Previously on Damien, “Abattoir”

We’re at the endgame now – or damn close to it. Damien has found his inner demon, thanks to the helping hand of his psychiatrist Dr Matthews, and is now working on taking back control of his life. At the start of the episode he’s punch drunk with agitation and paranoia: classic symptoms of PTSD, his shrink says as she clicks her pen out of habit, while writing some shit down on her notepad. Damien questions his presumed assumption as the Antichrist. He believes he’s destined to bring pain and suffering and that he has no choice in the matter. Matthews takes it all in her stride, as all good shrinks should.

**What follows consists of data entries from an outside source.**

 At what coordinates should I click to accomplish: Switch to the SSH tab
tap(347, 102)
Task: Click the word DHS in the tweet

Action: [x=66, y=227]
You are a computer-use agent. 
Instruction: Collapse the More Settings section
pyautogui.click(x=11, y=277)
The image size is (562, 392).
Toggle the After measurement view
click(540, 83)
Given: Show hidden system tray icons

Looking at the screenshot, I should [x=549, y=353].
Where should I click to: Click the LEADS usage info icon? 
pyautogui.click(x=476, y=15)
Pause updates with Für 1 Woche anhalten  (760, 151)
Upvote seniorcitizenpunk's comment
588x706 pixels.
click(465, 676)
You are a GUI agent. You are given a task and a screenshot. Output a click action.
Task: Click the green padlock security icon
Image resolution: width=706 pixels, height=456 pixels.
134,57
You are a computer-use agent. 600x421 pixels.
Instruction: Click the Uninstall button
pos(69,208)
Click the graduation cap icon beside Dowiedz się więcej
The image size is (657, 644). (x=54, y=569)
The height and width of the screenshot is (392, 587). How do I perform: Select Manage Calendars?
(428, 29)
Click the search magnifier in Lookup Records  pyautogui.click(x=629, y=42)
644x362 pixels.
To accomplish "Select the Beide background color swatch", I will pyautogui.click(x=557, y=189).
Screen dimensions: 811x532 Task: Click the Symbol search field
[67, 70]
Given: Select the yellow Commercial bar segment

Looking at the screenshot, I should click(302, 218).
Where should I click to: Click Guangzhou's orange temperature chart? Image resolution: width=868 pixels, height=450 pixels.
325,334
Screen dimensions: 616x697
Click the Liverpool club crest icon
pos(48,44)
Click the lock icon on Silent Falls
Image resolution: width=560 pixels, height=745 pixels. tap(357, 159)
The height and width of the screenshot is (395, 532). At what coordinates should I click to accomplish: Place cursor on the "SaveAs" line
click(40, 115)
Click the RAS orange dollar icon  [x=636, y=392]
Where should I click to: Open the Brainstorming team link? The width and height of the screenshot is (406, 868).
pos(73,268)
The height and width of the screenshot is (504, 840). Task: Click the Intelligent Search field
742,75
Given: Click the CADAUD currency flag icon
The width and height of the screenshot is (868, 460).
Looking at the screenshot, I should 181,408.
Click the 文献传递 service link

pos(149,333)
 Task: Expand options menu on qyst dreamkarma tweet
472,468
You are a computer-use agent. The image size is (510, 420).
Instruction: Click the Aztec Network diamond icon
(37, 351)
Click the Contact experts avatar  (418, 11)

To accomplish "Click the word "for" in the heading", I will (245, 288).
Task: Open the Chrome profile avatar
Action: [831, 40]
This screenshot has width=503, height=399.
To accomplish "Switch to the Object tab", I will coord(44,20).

Meanwhile, Simone and Greta do some digging at the scene of episode two’s car accident and end up finding a Dagger of Megiddo among a pack of sewer rats. Rather them than me.

Images: A&E

Images: A&E

In an episode where all the major players have a say in the outcome (all bar Scott Wilson’s John Lyons, who is, we assume, eating a lot of goat meat), it’s a pleasure to write that not a scene is wasted, and Here Is Wisdom ups the tension considerable.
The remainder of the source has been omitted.